Data for processing →
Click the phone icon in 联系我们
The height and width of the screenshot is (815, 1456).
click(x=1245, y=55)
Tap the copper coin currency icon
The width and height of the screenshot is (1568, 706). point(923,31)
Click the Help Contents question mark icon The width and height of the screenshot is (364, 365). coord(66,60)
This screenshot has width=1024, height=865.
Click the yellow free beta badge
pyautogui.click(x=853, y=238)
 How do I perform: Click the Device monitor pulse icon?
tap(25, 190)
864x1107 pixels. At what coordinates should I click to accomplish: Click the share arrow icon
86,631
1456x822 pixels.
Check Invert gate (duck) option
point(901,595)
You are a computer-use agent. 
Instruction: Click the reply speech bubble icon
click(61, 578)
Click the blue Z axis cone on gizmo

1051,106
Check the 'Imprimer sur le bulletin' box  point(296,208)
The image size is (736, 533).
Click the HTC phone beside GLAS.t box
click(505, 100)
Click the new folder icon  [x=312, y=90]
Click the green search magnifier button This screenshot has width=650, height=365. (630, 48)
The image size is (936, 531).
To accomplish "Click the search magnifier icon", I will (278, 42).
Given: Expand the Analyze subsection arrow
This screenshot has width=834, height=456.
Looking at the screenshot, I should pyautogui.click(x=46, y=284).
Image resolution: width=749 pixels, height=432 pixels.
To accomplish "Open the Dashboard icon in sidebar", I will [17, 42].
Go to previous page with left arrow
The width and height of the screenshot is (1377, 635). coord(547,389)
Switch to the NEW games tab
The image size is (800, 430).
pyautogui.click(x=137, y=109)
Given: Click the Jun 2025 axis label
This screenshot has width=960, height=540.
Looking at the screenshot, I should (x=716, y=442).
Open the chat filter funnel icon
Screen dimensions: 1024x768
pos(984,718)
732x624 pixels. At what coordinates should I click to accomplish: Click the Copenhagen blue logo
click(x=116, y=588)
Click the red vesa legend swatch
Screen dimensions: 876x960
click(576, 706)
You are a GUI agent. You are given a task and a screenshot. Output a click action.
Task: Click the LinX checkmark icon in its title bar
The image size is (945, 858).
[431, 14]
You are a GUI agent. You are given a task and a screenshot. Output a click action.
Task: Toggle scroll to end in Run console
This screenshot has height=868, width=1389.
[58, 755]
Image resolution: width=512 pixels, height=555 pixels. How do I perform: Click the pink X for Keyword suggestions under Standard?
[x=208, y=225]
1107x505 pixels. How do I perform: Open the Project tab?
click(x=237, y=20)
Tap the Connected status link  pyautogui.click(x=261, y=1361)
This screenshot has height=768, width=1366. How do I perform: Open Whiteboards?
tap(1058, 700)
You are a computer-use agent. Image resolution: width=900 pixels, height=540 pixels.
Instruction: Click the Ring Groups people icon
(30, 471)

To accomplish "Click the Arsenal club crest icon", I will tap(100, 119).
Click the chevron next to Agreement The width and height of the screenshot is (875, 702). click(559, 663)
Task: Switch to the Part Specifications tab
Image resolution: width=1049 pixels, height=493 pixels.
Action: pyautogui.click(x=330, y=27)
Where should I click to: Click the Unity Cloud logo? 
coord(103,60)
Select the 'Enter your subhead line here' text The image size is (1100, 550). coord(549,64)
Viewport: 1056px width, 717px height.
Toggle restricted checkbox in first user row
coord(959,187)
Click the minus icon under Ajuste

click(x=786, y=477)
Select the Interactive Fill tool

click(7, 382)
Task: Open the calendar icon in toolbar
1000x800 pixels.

Task requirements → If a line of the material contains the word "magnifier", pick it out and copy it.

Result for this task →
Click the green search magnifier button This screenshot has width=650, height=365. (630, 48)
To accomplish "Click the search magnifier icon", I will (278, 42).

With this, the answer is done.